I'm also thinking that it would be best to apply to the whole transform. So
side inputs, main inputs, timers and any future input constructs.



On Sat, Jul 7, 2018 at 2:00 PM Reuven Lax <re...@google.com> wrote:

> I think the entire transform. There might be some use case for having only
> some inputs stable, but I can't think of any offhand.
>
> BTW, it so happens that with DataflowRunner all side inputs happen to be
> stable (though that's more of a side effect of implementation).
>
> On Tue, Jul 3, 2018 at 9:46 AM Lukasz Cwik <lc...@google.com> wrote:
>
>> Does it make sense to only have some inputs be stable for a transform or
>> for the entire transform to require stable inputs?
>>
>> On Tue, Jul 3, 2018 at 7:34 AM Kenneth Knowles <k...@google.com> wrote:
>>
>>> Since we always assume ProcessElement could have arbitrary side effects
>>> (esp. randomization), the state and timers set up by a call to
>>> ProcessElement cannot be considered stable until they are persisted. It
>>> seems very similar to the cost of outputting to a downstream
>>> @RequiresStableInput transform, if not an identical implementation.
>>>
>>> The thing timers add is a way to loop which you can't do if it is an
>>> output.
>>>
>>> Adding @Pure annotations might help, if the input elements are stable
>>> and ProcessElement is pure.
>>>
>>> Kenn
>>>
>>> On Mon, Jul 2, 2018 at 7:05 PM Reuven Lax <re...@google.com> wrote:
>>>
>>>> The common use case for a timer is to read in data that was stored
>>>> using the state API in processElement. There is no guarantee that is
>>>> stable, and I believe no runner currently guarantees this. For example:
>>>>
>>>> class MyDoFn extends DoFn<ElementT, Void> {
>>>>   @StateId("bag") private final StateSpec<BagState<ElementT>> buffer =
>>>> StateSpec.bag(ElementCoder.of());
>>>>   @TimerId("timer") private final TimerSpec =
>>>> TimerSpecs.timer(TimeDomain.PROCESSING_TIME);
>>>>
>>>>   @ProcessElement public void processElement(@Element ElementT
>>>> element, @StateId("bag") BagState<ElementT> bag, @TimerId("timer") Timer
>>>> timer) {
>>>>       bag.add(element);
>>>>
>>>> timer.align(Duration.standardSeconds(30)).offset(Duration.standardSeconds(3)).setRelative();
>>>>   }
>>>>
>>>>   @OnTimer("timer") public void onTimer(@StateId("bag")

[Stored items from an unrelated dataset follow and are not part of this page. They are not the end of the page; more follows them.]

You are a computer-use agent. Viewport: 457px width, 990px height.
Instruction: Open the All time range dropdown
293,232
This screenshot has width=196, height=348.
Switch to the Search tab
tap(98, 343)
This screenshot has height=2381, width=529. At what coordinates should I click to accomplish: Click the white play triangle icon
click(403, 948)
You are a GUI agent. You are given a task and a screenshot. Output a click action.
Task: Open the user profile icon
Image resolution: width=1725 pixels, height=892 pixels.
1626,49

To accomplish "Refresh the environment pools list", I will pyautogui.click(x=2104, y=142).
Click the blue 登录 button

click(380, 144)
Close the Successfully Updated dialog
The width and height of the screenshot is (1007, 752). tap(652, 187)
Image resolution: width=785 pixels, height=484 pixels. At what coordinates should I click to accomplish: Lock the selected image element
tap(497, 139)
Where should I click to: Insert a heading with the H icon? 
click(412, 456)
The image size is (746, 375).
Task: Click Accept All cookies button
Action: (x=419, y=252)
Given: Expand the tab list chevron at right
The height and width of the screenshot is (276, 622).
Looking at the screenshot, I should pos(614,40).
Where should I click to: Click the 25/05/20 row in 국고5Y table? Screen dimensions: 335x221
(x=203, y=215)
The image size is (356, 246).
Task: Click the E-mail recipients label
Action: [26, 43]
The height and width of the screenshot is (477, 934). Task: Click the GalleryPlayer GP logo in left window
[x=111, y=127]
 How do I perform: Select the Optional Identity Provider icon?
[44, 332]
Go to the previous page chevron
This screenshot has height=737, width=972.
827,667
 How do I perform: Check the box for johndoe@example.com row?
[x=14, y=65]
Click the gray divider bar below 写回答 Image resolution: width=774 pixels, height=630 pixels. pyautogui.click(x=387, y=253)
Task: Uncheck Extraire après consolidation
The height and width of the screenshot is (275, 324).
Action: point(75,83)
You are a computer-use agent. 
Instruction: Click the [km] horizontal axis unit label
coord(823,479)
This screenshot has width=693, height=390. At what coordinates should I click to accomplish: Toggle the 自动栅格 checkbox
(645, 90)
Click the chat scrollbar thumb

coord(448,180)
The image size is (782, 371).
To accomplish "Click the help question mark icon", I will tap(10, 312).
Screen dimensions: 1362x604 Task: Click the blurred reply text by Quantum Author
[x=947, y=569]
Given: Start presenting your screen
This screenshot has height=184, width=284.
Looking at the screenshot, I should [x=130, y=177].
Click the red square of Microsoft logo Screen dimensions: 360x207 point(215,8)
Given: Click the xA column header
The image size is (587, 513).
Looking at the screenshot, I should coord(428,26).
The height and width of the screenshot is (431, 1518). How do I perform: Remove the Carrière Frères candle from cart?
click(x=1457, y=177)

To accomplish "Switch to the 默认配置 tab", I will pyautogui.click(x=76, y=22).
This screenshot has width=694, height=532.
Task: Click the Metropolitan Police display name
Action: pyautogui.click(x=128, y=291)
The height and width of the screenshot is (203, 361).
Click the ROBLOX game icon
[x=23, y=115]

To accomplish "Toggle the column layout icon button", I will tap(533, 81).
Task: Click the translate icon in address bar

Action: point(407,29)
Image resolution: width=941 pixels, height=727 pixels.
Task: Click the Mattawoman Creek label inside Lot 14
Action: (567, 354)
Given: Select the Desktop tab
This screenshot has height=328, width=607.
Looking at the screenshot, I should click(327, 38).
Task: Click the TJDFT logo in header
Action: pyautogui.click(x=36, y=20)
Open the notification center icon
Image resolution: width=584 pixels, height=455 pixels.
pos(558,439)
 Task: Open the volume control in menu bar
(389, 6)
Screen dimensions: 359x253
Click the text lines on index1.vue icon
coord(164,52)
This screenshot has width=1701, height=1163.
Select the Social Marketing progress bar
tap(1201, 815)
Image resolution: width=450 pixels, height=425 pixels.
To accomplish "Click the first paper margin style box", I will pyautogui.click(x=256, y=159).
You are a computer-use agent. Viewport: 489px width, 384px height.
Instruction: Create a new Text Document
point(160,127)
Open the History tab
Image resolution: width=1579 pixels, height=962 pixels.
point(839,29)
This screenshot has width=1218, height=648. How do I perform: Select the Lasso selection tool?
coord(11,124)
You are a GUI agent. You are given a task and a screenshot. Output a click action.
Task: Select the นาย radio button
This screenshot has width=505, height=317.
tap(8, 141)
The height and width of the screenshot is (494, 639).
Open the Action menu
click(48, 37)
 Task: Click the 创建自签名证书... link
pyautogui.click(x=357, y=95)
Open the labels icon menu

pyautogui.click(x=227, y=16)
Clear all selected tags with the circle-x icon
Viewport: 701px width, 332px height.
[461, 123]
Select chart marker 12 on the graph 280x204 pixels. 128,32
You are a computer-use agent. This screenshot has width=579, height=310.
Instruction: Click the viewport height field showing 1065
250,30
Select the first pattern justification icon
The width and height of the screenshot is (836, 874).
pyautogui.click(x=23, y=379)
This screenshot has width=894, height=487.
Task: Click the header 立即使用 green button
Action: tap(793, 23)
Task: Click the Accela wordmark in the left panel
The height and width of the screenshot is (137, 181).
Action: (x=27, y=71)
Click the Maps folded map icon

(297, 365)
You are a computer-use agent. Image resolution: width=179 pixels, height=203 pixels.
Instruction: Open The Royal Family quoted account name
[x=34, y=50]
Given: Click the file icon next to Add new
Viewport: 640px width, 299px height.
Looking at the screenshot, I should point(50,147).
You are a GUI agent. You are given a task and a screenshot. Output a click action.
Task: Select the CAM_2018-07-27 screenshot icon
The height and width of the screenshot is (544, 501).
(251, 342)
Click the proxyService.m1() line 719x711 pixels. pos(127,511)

>>>> BagState<ElementT> bag) {
>>>>     sendToExternalSystem(bag.read());
>>>>   }
>>>> }
>>>>
>>>> If you tagged onTimer with @RequiresStableInput, then you could
>>>> guarantee that if the timer retried then it would read the same elements
>>>> out of the bag. Today this is not guaranteed - the data written to the bag
>>>> might not even be persisted yet when the timer fires (for example, both the
>>>> processElement and the onTimer might be executed by the runner in the same
>>>> bundle).
>>>>
>>>> This particular example is a simplistic one of course - you could
>>>> accomplish the same thing with triggers. When Raghu worked on the
>>>> exactly-once Kafka sink this was very problematic. The final solution used
>>>> some specific details of Kafka to work, and is complicated and not portable
>>>> to other sinks.
>>>>
>>>> BTW - you can of course just have OnTimer produce the output to another
>>>> transform marked with RequiresStableInput. However this solution is very
>>>> expensive - every element must be persisted to stable storage multiple
>>>> times - and we tried hard to avoid doing this in the Kafka sink.
>>>>
>>>> Reuven
>>>>
>>>> On Mon, Jul 2, 2018 at 6:24 PM Robert Bradshaw <rober...@google.com>
>>>> wrote:
>>>>
>>>>> Could you give an example of such a usecase? (I suppose I'm not quite
>>>>> following what it means for a timer to be unstable...)
>>>>>
>>>>> On Mon, Jul 2, 2018 at 6:20 PM Reuven Lax <re...@google.com> wrote:
>>>>>
>>>>>> One issue: we definitely have some strong use cases where we want
>>>>>> this on ProcessTimer but not on ProcessElement. Since both are on the 
>>>>>> same
>>>>>> DoFn, I'm not sure how you would represent this as a separate transform.
>>>>>>
>>>>>> On Mon, Jul 2, 2018 at 5:05 PM Robert Bradshaw <rober...@google.com>
>>>>>> wrote:
>>>>>>
>>>>>>> Thanks for the writeup.
>>>>>>>
>>>>>>> I'm wondering with, rather than phrasing this as an annotation on
>>>>>>> DoFn methods that gets plumbed down through the portability 
>>>>>>> representation,
>>>>>>> if it would make more sense to introduce a new, primitive
>>>>>>> "EnsureStableInput" transform. For those runners whose reshuffle provide
>>>>>>> stable inputs, they could use that as an implementation, and other 
>>>>>>> runners
>>>>>>> could provide other suitable implementations.
>>>>>>>
>>>>>>>
>>>>>>>
>>>>>>> On Mon, Jul 2, 2018 at 3:26 PM Robin Qiu <robi...@google.com> wrote:
>>>>>>>
>>>>>>>> Hi everyone,
>>>>>>>>
>>>>>>>> Thanks for your feedback on the doc. I have revamped it according
>>>>>>>> to all of the comments. The major changes I have made are:
>>>>>>>> * The problem description should be more general and accurate now.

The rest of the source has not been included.